Angular’s router wraps this API. When you navigate in Angular, it calls pushState under the hood, which changes the address bar URL without reloading the page. Then Angular re-renders the appropriate component.

Without client-side routing, a user clicking from /movies to /movies/123 would wait for a server round-trip. With client-side routing:

  • Navigation is instant (no network request)
  • JavaScript state is preserved (loaded data, scroll position, animation state)
  • The URL still reflects the current page — the browser’s back button works correctly

In CinemaVault, clicking a movie card navigates to /movies/:id and renders the MovieDetail component instantly — no server involved.

The Angular router listens to URL changes and maps them to components:

URL / → renders Home component
URL /browse → renders Browse component
URL /search?q=sci-fi → renders SearchResults component
URL /movies/550 → renders MovieDetail component
URL /watchlist → renders Watchlist component

This mapping is defined in your route configuration (covered in the next lesson). The router reads the current URL, finds the matching route, and renders the component in a <router-outlet> placeholder.

There is one catch: if a user navigates directly to /movies/550 (by typing it in the address bar or refreshing the page), the server receives a request for /movies/550. If the server is not configured to return index.html for all routes, it returns a 404.

The fix is to configure the server to return index.html for any path it does not have a file for. GitHub Pages handles this automatically. Other hosting platforms require a redirect rule. Angular’s ng build documentation covers the specifics for popular hosts.

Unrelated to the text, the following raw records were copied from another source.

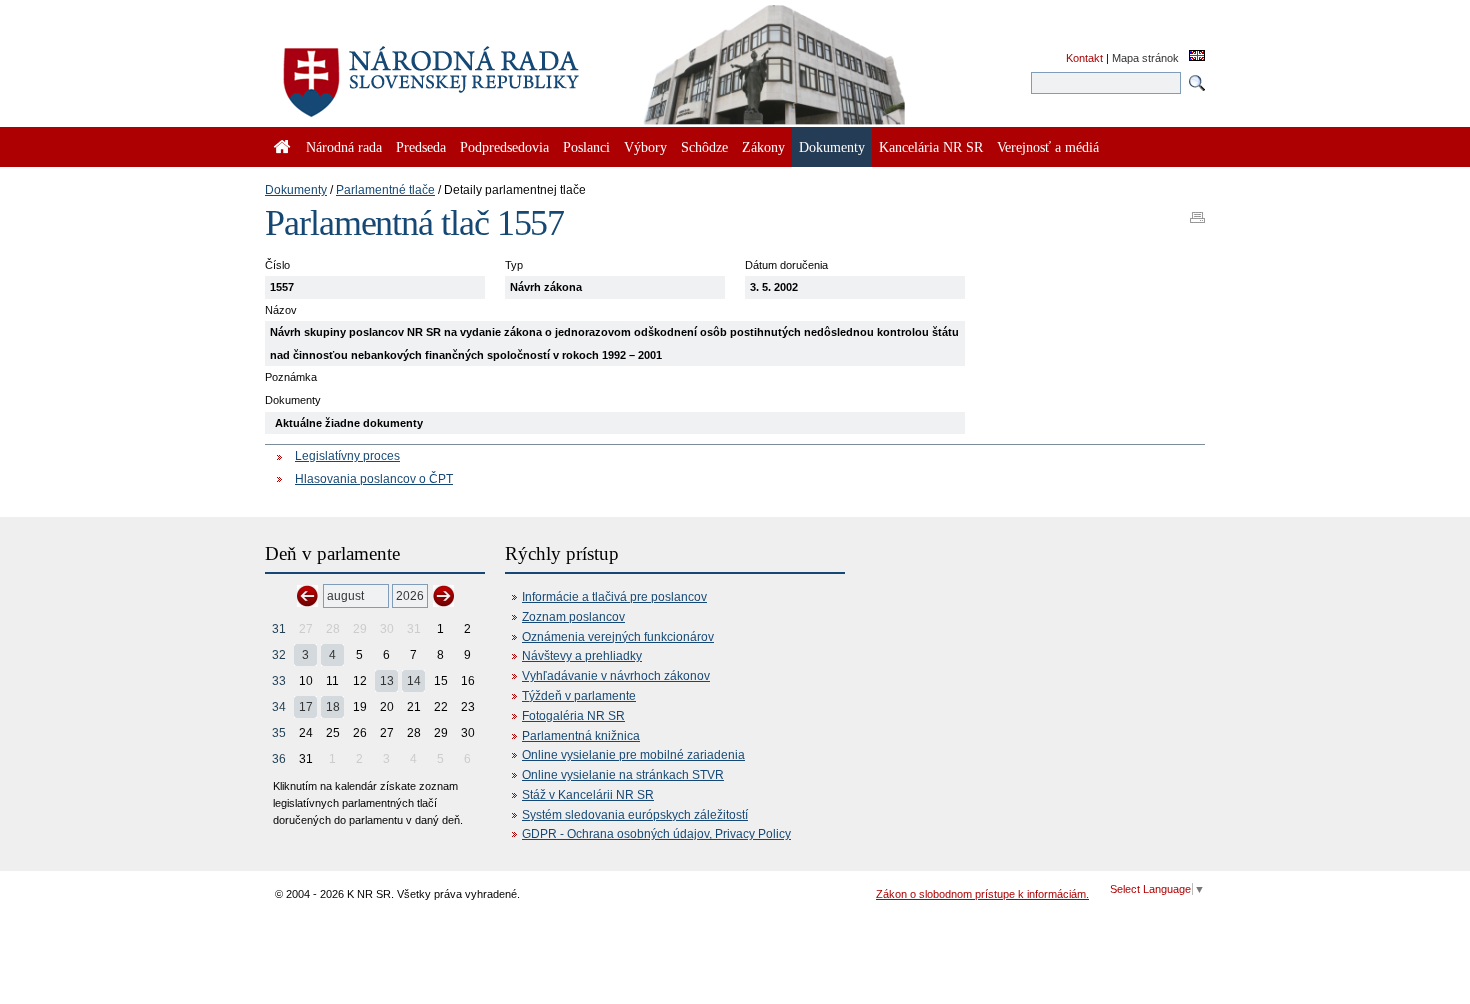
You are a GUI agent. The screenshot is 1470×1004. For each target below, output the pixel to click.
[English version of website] (1197, 57)
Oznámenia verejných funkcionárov (618, 637)
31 (279, 629)
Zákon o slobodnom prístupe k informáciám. (982, 894)
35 (279, 733)
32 (279, 655)
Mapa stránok (1145, 58)
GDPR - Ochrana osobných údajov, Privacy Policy (656, 834)
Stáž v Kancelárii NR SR (588, 795)
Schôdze (704, 147)
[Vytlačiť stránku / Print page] (1197, 211)
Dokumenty (296, 190)
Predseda (421, 147)
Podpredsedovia (504, 147)
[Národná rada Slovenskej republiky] (495, 70)
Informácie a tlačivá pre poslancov (614, 597)
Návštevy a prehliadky (582, 656)
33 (279, 681)
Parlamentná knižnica (581, 736)
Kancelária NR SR (931, 147)
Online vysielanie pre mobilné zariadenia (633, 755)
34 (279, 707)
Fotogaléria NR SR (573, 716)
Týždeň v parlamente (579, 696)
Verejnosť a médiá (1048, 147)
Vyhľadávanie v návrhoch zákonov (616, 676)
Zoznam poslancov (573, 617)
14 (414, 681)
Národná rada (344, 147)
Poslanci (586, 147)
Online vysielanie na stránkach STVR (623, 775)
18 (333, 707)
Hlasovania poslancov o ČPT (374, 479)
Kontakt (1084, 58)
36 (279, 759)
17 (306, 707)
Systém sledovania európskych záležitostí (635, 815)
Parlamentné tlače (385, 190)
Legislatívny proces (347, 456)
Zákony (763, 147)
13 (387, 681)
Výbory (645, 147)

No code yet — this lesson is conceptual. Answer:

  1. When a user clicks a link in a traditional website, what does the browser do? When the same link is clicked in an SPA, what happens instead?
  2. What is the browser’s History API, and why does it matter for client-side routing?
  3. If a user refreshes the page at /movies/550 in a SPA, what problem might occur, and what is the fix?
  • SPAs manage navigation with JavaScript rather than server requests, using the browser’s History API.
  • The Angular router listens to URL changes and renders the matching component in <router-outlet>.
  • Navigation in SPAs is instant because no new HTML is downloaded.
  • Servers hosting SPAs must be configured to serve index.html for all routes (the “fallback” or “catch-all” configuration).